China's December activity and Q4 GDP data were big upside surprises. While many patterns in the detailed data make intuitive sense (e.g., sharply rising medicine demand amid surging Covid cases), the monthly and quarterly headline numbers appear stronger than high-frequency data and other official measures. Nonetheless, we recently adjusted our 2023 real GDP growth forecast to 5.5% (from 5.2% previously) after incorporating the Q4 official data and benchmarking to the faster-than-expected reopening process.
Consumption and property are the two areas where the post-Lunar New Year (LNY) recovery path is most uncertain. On consumption, our 8.5% real household consumption growth forecast this year originates mainly from the fact that household consumption was extremely depressed (on par with 2020Q1 during the national lockdown) on the eve of reopening in 2022Q4. Our baseline projection takes into consideration potential scarring effects of the pandemic and does not assume households tap into their “excess savings” in 2023.
On property, we assume an “L-shaped” recovery. The emphasis of property policy has clearly shifted from developer deleveraging in 2021 to preventing the property slowdown from further damaging the economy and imposing systemic risks. If the post-LNY recovery were to disappoint, we believe policymakers will stand by and ease more. However, the objective is to manage the multi-year slowdown rather than to engineer an upcycle given the challenging long-term demand outlook, as evidenced by the first population decline in 60 years in 2022.

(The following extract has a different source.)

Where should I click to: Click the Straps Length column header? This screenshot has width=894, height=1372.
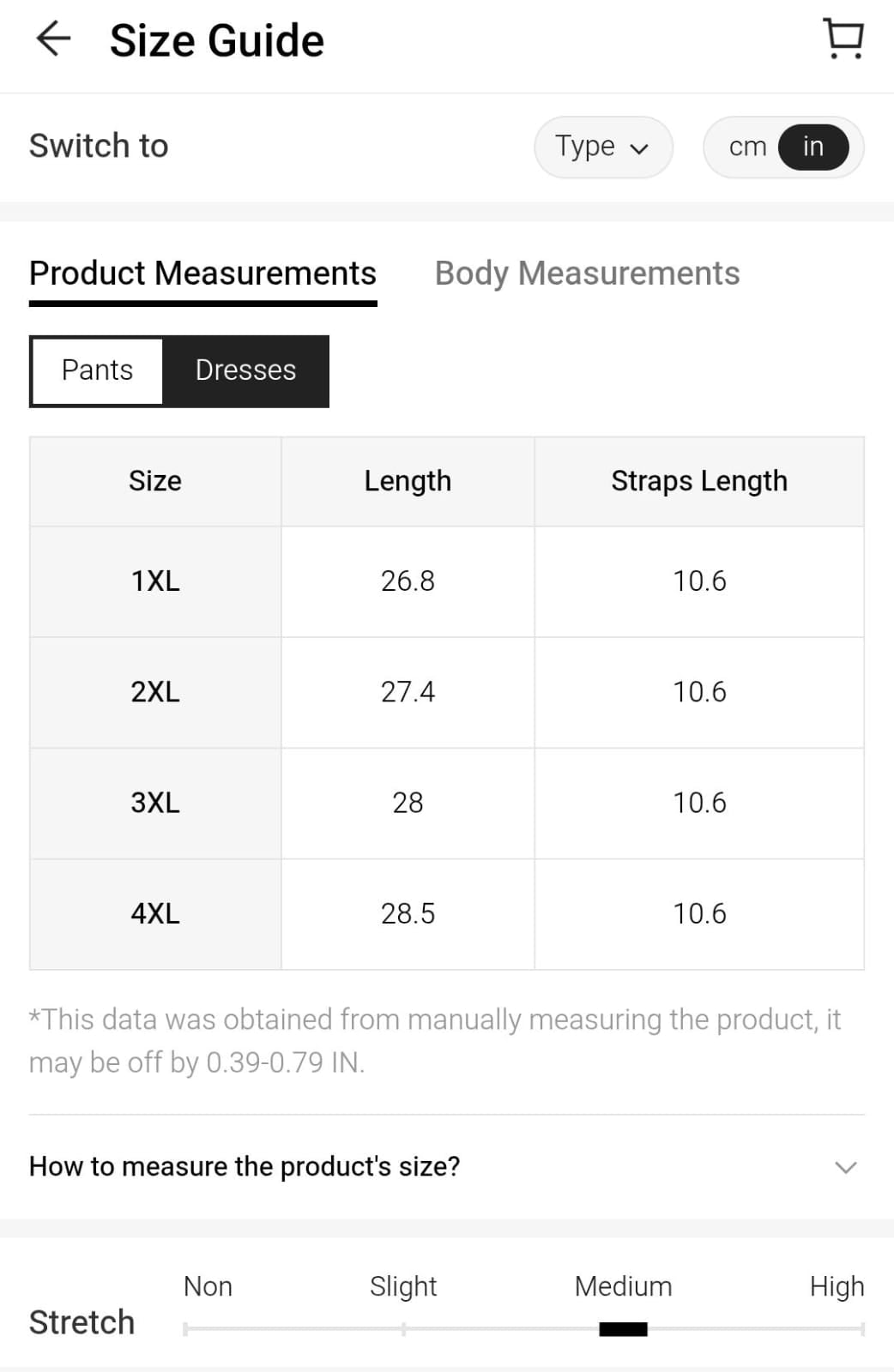[698, 481]
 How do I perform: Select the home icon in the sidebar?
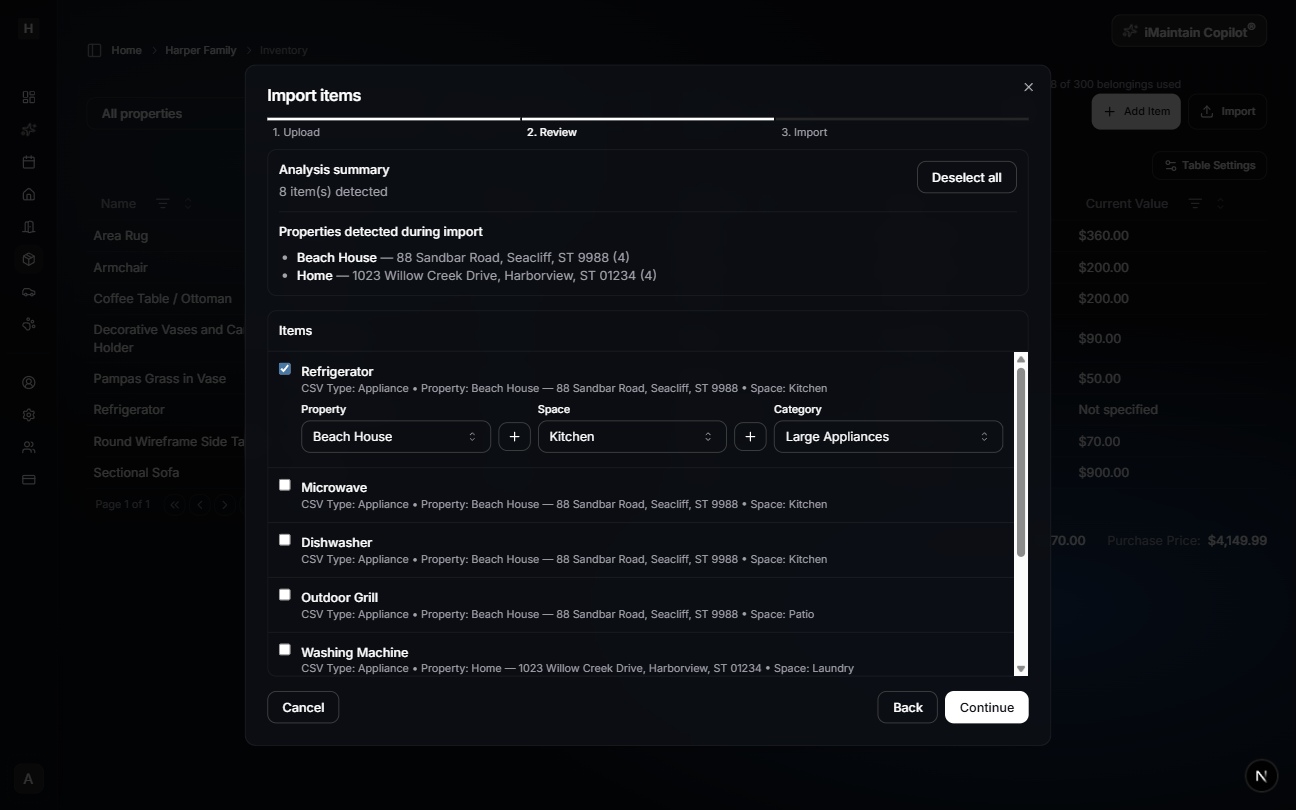click(29, 194)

The policy tone has been unmistakably “pro-growth” of late. But pro-growth in this cycle means easing industry-level policies (e.g., property and internet) rather than further monetary and fiscal loosening. On the contrary, we expect monetary and fiscal policy to gradually normalize as reopening boosts consumption and services activity in 2023 after being very accommodative in 2022.
Structurally the Chinese economy still faces multiple challenges, including demographics, debt, and decoupling. Cyclically, however, we believe reopening is in the driver’s seat for Chinese economy and markets in the coming quarters.